School of Computer Science and Engineering at the Sun Yat-sen University, China.
Sun Yat-sen Memorial Hospital at the Sun Yat-sen University, China.
Brief Bioinform. 2021 Nov 5;22(6). doi: 10.1093/bib/bbab281.
In single cell analyses, cell types are conventionally identified based on expressions of known marker genes, whose identifications are time-consuming and irreproducible. To solve this issue, many supervised approaches have been developed to identify cell types based on the rapid accumulation of public datasets. However, these approaches are sensitive to batch effects or biological variations since the data distributions are different in cross-platforms or species predictions. In this study, we developed scAdapt, a virtual adversarial domain adaptation network, to transfer cell labels between datasets with batch effects. scAdapt used both the labeled source and unlabeled target data to train an enhanced classifier and aligned the labeled source centroids and pseudo-labeled target centroids to generate a joint embedding. The scAdapt was demonstrated to outperform existing methods for classification in simulated, cross-platforms, cross-species, spatial transcriptomic and COVID-19 immune datasets. Further quantitative evaluations and visualizations for the aligned embeddings confirm the superiority in cell mixing and the ability to preserve discriminative cluster structure present in the original datasets.
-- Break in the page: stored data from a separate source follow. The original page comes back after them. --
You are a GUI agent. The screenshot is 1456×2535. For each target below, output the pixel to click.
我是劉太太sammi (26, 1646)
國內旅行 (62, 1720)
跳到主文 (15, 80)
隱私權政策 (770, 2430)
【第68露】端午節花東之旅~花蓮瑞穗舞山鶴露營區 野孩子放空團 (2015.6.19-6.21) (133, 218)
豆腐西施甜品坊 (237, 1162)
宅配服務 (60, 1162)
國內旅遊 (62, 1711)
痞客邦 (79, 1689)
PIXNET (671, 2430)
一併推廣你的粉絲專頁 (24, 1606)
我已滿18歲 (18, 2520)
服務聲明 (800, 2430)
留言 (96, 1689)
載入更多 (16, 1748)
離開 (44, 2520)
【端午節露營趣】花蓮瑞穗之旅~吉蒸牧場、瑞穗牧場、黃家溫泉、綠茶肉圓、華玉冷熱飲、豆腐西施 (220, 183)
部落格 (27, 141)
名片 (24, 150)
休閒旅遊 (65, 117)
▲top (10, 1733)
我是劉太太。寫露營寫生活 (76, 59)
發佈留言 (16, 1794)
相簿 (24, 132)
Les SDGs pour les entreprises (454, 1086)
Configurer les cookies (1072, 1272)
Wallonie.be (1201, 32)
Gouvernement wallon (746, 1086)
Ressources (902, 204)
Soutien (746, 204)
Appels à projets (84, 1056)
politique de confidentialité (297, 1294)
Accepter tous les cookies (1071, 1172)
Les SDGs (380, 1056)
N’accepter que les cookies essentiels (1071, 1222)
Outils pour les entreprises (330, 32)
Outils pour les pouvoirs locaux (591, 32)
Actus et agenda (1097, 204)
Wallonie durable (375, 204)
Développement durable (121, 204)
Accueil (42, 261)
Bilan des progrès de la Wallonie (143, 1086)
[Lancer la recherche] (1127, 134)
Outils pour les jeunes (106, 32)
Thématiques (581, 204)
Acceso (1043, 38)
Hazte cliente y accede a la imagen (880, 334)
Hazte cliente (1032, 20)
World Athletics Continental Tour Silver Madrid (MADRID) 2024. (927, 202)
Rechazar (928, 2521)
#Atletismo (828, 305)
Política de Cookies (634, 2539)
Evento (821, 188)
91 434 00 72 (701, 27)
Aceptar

在单细胞分析中,细胞类型通常基于已知标记基因的表达来确定,而这些标记基因的鉴定既耗时又不可重复。为了解决这个问题,已经开发了许多有监督的方法,以便基于公共数据集的快速积累来识别细胞类型。然而,由于跨平台或物种预测的数据分布不同,这些方法对批次效应或生物变异很敏感。在这项研究中,我们开发了 scAdapt,这是一种虚拟对抗域自适应网络,可在具有批次效应的数据集之间转移细胞标签。scAdapt 使用有标签的源数据和无标签的目标数据来训练增强分类器,并对齐有标签的源质心和伪标签的目标质心,以生成联合嵌入。scAdapt 在模拟、跨平台、跨物种、空间转录组和 COVID-19 免疫数据集的分类中表现优于现有方法。对齐嵌入的进一步定量评估和可视化确认了在细胞混合方面的优势,以及在原始数据集中保留有判别聚类结构的能力。